Os efeitos colaterais mais comuns do dupixent incluem:

• Reações do local da injeção
• infecções do trato respiratório superior
• inflamação ocular e pálpebra, incluindo inchaço e coceira às vezes com visão turva
• olho seco
• infecções por vírus do herpes
• sintomas de resfriado comuns (nasofaringite)
• feridas frias na sua boca ou em seus lábios
• alta contagem de um certo glóbulo branco (eosinofilia)
• infecção viral
• dor nas costas
• Inflamação dentro do nariz (rinite)
• tontura
• dor muscular
• diarréia
• dor na garganta (dor orofaríngea)
• gastrite
• dor nas articulações (arthralgia)
• Problemas para dormir (insônia)
• dor de dente
• Infecções parasitas (helmintos)
• dor de cabeça
• infecção do trato urinário

Os seguintes efeitos colaterais adicionais foram relatados com Dupixent:

• Erupção facial ou inflamação de vermelhidão de seus vasos sanguíneos na pele

Diga ao seu médico se você tiver algum efeito colateral que o incomoda ou que não desapareça.

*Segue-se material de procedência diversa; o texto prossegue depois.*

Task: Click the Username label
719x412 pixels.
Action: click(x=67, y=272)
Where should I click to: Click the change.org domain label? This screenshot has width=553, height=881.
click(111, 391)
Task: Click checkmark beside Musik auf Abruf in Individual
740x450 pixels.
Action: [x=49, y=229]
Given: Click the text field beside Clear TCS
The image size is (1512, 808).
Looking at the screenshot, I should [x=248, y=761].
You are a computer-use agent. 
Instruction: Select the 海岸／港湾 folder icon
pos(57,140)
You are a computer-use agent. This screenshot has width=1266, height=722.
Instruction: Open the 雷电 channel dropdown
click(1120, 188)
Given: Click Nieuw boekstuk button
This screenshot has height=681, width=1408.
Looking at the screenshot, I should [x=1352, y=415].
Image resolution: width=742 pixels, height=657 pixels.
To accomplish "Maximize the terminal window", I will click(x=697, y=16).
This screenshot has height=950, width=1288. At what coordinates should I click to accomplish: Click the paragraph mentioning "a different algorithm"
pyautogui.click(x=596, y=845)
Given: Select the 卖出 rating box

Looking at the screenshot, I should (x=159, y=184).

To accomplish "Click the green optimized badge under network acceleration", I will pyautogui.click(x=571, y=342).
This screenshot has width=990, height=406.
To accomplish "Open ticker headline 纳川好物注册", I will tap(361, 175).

Estes não são todos os possíveis efeitos colaterais do dupixent.

Ligue para o seu médico para obter conselhos médicos sobre efeitos colaterais. Você pode relatar efeitos colaterais ao FDA em 1-800-FDA-1088.

Como devo armazenar dupixent?

• Armazene o dupixent na geladeira entre 36 ° F a 46 ° F (2 ° C a 8 ° C).
• Armazene dupixent na caixa original para proteger da luz.
• Dupixent can be stored at room temperature up to 77°F (25°C) up to 14 days. Throw away (dispose of) any Dupixent that has been left at room temperature for longer than 14 days.
• Não Aqueça ou coloque dupixent na luz solar direta.
• Não congelar. Não sacudir.

Mantenha o Dupixent e todos os medicamentos fora do alcance das crianças.

Informações gerais sobre o uso seguro e eficaz do dupixent.

Às vezes, os medicamentos são prescritos para outros fins que não os listados em um folheto de informações do paciente. Não use Dupixent para uma condição para a qual não foi prescrito. Não dê dupixent a outras pessoas, mesmo que elas tenham os mesmos sintomas que você tem. Isso pode prejudicá -los. Você pode solicitar ao seu farmacêutico ou prestador de serviços de saúde informações sobre o Dupixent que estão escritas para profissionais de saúde.

Quais são os ingredientes em dupixent?

Ingrediente ativo: dupilumab

Ingredientes inativos: Polisorbato de cloridrato de L-arginina L-histidina 8 80 sacarose de acetato de sódio e água para injeção.

Esta informação do paciente foi aprovada pela Food and Drug Administration dos EUA.